View 'BW SME Whitebook' launch in pictures



 


Dubey initiated the discussion by asking Madhav Lal about the government's realistic assessment of how badly the SMEs had been hit by the current downturn.



SMEs, Lal said, had come a long way since the government protection had ceased. Broadly, the government is looking at the issues of enterprise development in which all aspects such as development of human resources or nurturing of leadership skills were important. He also said competition was going to get tougher and the SME sector has to look at ways to increase production through upgradation of technology and labour skills.



The second panellist, Reliance Money's Sudip Bandyopadhyay, added that the greatest challenge facing the SMEs today was access to capital. He felt capital was the single-most important factor that was holding back the growth of the SMEs in India. Fundamentally, the SMEs had been shut out of the capital market. Also, SMEs cannot dream of getting listed on the NSE and getting access to public money. They still do not have access to the kind of terms and conditions that big corporations had. The rate of interest was also prohibitive. The system needs to look at these issues very carefully.



Bharadwaj then took the discussion forward saying the character of the SME sector itself made it difficult to aspire to greater levels of efficiency. There are areas of organised and unorganised industries, listed and unlisted companies and these differing levels make policy implementation difficult.

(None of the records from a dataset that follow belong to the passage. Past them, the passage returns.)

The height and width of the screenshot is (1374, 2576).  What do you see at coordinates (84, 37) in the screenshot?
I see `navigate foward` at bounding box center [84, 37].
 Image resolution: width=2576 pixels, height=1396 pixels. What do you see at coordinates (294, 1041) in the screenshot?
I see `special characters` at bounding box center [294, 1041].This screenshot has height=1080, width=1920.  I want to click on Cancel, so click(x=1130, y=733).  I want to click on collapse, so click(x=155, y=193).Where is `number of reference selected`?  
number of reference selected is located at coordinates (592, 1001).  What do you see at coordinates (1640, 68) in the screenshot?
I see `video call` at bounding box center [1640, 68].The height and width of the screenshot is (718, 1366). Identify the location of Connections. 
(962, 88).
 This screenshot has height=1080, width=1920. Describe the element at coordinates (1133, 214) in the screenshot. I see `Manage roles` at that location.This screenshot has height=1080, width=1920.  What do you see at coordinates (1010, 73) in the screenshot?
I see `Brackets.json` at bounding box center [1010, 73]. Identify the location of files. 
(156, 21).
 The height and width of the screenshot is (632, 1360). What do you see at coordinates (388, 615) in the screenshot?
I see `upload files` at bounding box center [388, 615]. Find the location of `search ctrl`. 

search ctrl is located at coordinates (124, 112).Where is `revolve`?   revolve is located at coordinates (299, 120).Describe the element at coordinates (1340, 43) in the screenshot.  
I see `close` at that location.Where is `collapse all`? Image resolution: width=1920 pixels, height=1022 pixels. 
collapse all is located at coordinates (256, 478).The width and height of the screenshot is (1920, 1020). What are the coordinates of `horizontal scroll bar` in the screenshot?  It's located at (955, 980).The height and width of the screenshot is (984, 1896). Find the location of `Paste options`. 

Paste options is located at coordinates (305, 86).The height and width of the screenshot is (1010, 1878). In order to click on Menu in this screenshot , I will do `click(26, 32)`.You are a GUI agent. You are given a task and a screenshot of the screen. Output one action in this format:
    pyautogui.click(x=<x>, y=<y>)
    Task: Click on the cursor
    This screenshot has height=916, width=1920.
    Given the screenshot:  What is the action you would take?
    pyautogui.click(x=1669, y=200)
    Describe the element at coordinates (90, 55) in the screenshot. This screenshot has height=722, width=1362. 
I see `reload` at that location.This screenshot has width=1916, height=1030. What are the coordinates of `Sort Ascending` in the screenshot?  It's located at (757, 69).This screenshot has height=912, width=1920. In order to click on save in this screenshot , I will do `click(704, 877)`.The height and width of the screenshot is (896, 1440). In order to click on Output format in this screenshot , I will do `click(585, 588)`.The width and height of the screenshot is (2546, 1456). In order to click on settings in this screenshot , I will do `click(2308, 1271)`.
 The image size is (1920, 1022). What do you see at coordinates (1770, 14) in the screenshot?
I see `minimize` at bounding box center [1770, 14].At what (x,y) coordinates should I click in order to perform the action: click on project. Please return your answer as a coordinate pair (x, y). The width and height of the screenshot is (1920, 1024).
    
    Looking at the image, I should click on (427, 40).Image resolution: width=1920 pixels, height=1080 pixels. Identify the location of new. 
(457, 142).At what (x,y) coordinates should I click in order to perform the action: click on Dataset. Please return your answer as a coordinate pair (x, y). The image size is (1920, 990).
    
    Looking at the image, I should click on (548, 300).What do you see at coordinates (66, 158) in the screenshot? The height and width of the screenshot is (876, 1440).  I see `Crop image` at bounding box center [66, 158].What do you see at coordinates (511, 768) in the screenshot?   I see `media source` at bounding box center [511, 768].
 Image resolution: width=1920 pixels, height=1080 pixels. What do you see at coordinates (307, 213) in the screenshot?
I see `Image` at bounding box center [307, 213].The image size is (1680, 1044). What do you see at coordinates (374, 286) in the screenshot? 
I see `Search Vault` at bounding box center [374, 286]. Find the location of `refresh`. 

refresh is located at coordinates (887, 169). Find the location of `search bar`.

He felt that there were three main challenges that the SMEs need to address: penetrate the market; access finance, skilled manpower and infrastructure; and lastly influence the external environment and check unfair trade practices and illegal dealings.



Dubey agreed that the challenges were enormous and felt that lack of technology innovation was also a stumbling block.



Satyen Vyas from Dell India said technology was difficult to keep pace with in a fast-moving global environment. Therefore, it was important for the SMEs to have an IT strategy as part of its long-term business plan. This would also help SMEs manage costs better.



After the panel discussion, the floor was thrown open for question and answers. The audience was involved and the questions were well informed and hard hitting. Some of the questions related to the frustrations that they face in everyday business dealings.



Once the question-answer session got over, it was time for the lucky draw. Ten lucky people in the audience won the book free, which is priced at Rs 299. J. C. Malhotra, chairman, Autoflex, won a return ticket to Dubai, courtesy our travel partner Jet Airways. The presenting sponsor was Maruti Suzuki and the asociate sponsors were UTVI, Jet Airways, Le Meridien, New Delhi and FISME.



The event was just a curtain raiser of many more book launches that BW plans for the future.